Johnson & Johnson's (NYSE:JNJ) Janssen Research unit reported five late-stage studies on its daily Type 2 diabetes pill, Canagliflozin, part of a newer class of diabetes drugs called SGLT2 inhibitors. They work primarily by increasing how much glucose is excreted in urine. One yearlong study found it reduced long-term blood sugar levels, called A1C levels, and also helped patients lose much more weight than Merck & Co.'s (NYSE:MRK) blockbuster pill Januvia. Another study similarly showed Canagliflozin decreased A1C levels and body weight significantly more than Sanofi's diabetes pill Amaryl. JNJ shares are trading at $69 with a 3.51% dividend yield.

Eli Lilly (NYSE:LLY) and partner Boehringer Ingelheim of Germany released results from two mid-stage studies of their new short-acting insulin, known as LY2605541. In separate studies comparing it to Lantus, it was slightly better at reducing blood sugar levels in Type 1 diabetics and about the same in Type 2 diabetics. In the eight-week Type 1 study, patients getting LY2605541 lost about 2.5 pounds on average while those on Lantus gained 1.5 pounds. Weight changes were similar, but smaller, in the Type 2 study. Eli Lilly shares are trading at $44 with a 4.42% dividend yield.

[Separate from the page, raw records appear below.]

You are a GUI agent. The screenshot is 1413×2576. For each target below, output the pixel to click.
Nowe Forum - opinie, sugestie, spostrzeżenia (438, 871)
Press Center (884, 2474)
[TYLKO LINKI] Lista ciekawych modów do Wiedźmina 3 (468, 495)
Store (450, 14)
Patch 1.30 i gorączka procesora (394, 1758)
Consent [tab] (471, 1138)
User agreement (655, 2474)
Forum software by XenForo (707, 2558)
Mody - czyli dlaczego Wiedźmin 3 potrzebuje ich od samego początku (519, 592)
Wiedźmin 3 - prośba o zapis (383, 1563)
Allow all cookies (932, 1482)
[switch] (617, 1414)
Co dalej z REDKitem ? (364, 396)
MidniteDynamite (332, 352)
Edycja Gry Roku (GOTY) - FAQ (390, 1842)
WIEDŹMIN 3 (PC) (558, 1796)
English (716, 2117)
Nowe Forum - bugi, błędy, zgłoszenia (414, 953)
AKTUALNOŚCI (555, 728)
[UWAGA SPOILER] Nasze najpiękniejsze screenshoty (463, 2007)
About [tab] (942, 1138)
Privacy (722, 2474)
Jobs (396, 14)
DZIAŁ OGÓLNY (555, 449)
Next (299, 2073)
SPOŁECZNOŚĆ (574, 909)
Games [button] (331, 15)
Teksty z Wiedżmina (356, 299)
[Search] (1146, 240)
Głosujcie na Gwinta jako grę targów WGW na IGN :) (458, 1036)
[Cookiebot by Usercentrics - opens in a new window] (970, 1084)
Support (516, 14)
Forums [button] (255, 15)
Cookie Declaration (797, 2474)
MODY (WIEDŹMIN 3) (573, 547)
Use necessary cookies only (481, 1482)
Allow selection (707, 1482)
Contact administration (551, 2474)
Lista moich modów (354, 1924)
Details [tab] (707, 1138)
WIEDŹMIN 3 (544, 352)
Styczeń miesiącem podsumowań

The U.S. Food and Drug Administration have approved Vascepa fish-oil heart pill for patients with high triglycerides brought to market by Amarin (NASDAQ:AMRN). Elevated triglycerides can be caused by obesity and a number of other disease processes. Amarin's newly approved drug Vascepa is made from ultra-purified ethyl EPA, an omega-3 fatty acid commonly found in fish. Amarin is planning on a Vascepa commercial launch in the first quarter of 2013. Vascepa will compete against a similar prescription-grade fish oil pill marketed by GlaxoSmithKline (NYSE:GSK) known as Lovaza, which generates about $1 billion in annual sales. Amaring shares have moved from $8 to $13 in recent months.

Sanofi and Regeneron Pharmaceuticals Inc. (NASDAQ:REGN) recently announced that they are enrolling patients in more than 10 late-stage clinical trials, named Odyssey, for a potentially first-in-class cholesterol-lowering drug. Odyssey will involve more than 22,000 patients, including 18,000 in a trial measuring cardiovascular outcomes such as heart attacks and strokes. Sanofi trades at $40.37 with a 4.17% dividend yield. Regeneron trades at $135 and has an equity summary score of 7.2 out of 10 for a Bullish outlook.


Both JNJ and LLY are listed as bullish with high dividend yields. NVO and SNY are listed as having neutral outlooks. The smaller biotechs (ARNA, VVUS, OREC, and AMRN) are buys on a pullback as long-term trades.

Disclosure: I have no positions in any stocks mentioned, and no plans to initiate any positions within the next 72 hours.